Will the US Federal Reserve cut interest rates on 7 May? Politicians are shouting ‘now!’, while the data says ‘maybe’, analyses Luca Pesarini, Chief Investment Officer (CIO) of ETHENEA Independent Investors S.A.
‘In his speech at the Economic Club of Chicago in mid-April, Powell made it clear that he would not be swayed by politicians - even if they were loud and confrontational. The markets understood this: The market-implied probability of a rate cut in May is only eight percent. In the verbal showdown between Trump and Powell, the point clearly goes to the Fed chairman.
As far as the central bank's dual mandate is concerned, the situation is not clear. The labour market remains stable - at least on the surface. Initial jobless claims are not yet showing any signs of stress. The mass layoffs of government workers have not yet spilled over into the broader economy.
More stable inflation, now it depends on the labour market
The gross domestic product figures for the first quarter, published on 30 April, were weaker than expected, mainly due to excessive imports in the run-up to the tariffs. This is not sustainable and the negative effect will decline in the following quarters. And the latest jobs report on 2 May was even stronger than expected. Therefore, there is no rush to cut interest rates for the time being. If the situation worsens, even the Fed could start to reconsider. But only then, not before.
The latest inflation figures gave a small reprieve: the consumer price index (CPI) came in at 2.4%, below the expected 2.6%, while the core rate was 2.8% (expected: 3.0%). This is not a breakthrough, but it is a step in the right direction.
Rate cut only if data are clear
The focus is on the potential impact of Trump's tariffs. Powell was clear: Higher inflation means fewer jobs. Against this backdrop, it does not look like the inflation data will give the Fed the green light to cut rates.
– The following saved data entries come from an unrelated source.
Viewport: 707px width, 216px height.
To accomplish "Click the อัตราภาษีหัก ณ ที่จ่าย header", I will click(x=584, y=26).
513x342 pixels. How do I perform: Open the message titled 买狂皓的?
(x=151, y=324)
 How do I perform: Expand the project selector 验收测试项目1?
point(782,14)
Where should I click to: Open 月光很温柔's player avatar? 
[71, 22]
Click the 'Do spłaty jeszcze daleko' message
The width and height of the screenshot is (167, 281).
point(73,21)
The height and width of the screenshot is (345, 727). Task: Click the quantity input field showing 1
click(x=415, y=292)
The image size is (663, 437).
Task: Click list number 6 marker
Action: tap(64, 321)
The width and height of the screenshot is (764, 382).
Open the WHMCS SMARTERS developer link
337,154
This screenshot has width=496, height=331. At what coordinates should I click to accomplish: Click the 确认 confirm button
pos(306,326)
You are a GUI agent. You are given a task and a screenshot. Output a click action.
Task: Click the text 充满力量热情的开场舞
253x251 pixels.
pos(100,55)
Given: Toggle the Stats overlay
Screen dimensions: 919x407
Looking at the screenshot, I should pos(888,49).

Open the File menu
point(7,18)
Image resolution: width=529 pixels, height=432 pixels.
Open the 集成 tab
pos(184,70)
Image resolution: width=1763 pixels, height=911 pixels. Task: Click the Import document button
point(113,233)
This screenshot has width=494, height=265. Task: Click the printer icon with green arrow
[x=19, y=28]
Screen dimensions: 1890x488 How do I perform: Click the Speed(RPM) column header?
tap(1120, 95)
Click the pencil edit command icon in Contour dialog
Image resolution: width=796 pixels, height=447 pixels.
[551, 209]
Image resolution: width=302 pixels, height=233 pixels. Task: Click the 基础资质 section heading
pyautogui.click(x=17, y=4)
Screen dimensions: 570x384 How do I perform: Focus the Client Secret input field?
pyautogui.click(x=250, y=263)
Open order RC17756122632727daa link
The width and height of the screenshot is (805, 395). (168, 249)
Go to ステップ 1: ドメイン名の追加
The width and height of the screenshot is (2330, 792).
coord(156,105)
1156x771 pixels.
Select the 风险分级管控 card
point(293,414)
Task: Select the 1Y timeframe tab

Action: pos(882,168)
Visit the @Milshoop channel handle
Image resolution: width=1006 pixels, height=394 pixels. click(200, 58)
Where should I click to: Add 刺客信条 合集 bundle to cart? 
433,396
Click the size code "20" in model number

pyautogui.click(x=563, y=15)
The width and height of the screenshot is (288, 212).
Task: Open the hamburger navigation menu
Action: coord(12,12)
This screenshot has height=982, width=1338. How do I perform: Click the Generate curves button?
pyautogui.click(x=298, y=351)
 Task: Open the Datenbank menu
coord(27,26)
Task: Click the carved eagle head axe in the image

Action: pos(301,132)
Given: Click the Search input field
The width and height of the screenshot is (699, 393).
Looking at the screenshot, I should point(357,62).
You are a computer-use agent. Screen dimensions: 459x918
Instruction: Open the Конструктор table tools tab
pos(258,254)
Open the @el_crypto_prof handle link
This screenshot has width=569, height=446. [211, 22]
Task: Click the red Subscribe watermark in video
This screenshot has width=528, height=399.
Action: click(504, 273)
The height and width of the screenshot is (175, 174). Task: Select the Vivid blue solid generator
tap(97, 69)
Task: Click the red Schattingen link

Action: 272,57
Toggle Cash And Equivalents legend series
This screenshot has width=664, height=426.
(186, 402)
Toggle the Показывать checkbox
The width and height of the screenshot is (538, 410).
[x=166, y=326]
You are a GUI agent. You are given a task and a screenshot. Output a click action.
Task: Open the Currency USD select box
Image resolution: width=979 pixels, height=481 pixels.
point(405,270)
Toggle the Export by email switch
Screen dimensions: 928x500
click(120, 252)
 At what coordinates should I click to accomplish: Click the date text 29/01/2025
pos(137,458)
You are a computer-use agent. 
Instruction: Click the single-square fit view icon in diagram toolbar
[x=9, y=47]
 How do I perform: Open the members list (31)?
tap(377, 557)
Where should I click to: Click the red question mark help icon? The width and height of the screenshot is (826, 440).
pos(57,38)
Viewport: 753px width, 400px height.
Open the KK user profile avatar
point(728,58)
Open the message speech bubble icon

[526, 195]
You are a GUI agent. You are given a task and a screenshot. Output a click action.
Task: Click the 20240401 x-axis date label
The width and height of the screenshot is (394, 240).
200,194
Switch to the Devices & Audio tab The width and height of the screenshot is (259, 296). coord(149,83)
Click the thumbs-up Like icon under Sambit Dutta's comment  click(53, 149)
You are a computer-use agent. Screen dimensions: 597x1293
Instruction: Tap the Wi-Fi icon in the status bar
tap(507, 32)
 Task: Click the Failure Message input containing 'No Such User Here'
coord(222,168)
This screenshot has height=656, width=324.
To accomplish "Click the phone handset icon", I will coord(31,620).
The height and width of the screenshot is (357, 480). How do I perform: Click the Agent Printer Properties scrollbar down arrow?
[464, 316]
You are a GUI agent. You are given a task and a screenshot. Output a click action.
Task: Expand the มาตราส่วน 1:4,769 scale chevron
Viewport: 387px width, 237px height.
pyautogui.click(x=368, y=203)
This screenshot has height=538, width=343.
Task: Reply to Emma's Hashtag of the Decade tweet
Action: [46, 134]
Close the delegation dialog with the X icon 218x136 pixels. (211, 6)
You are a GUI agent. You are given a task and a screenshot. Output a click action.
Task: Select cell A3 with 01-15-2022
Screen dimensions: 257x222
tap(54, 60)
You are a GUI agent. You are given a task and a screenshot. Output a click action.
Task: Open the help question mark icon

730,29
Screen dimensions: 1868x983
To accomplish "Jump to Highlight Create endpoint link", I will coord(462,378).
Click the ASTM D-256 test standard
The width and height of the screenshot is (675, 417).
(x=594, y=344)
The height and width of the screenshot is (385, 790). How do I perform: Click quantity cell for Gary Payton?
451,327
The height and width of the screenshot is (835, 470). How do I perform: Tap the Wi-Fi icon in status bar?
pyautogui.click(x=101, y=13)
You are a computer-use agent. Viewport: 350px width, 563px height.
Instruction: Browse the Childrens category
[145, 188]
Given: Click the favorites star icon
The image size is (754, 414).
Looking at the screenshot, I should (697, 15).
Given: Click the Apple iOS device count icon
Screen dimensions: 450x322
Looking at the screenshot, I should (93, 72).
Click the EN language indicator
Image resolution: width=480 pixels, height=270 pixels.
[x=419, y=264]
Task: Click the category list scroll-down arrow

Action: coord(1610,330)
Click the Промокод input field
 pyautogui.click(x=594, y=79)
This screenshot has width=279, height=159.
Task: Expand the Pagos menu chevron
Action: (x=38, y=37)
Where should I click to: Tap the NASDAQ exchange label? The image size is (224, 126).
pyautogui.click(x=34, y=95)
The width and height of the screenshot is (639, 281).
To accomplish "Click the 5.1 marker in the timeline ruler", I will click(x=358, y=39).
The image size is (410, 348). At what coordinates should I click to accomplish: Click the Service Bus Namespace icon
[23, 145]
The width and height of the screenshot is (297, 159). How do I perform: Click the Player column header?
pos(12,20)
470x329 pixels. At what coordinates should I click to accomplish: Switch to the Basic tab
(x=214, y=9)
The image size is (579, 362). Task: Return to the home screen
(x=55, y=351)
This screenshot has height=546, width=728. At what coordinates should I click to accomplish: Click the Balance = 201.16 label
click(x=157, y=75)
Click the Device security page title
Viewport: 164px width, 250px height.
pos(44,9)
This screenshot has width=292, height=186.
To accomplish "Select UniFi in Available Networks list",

This is unlikely to have pleased Trump - but so far, the Fed has maintained an impression of independence. More pressure from the White House does not increase the likelihood of a rate cut, but it does raise the hurdle for it. If there is to be a rate cut in the near future, it will be with a clear mandate from the data. Anything else would look like a genuflection to the White House - and Powell will want to avoid that.’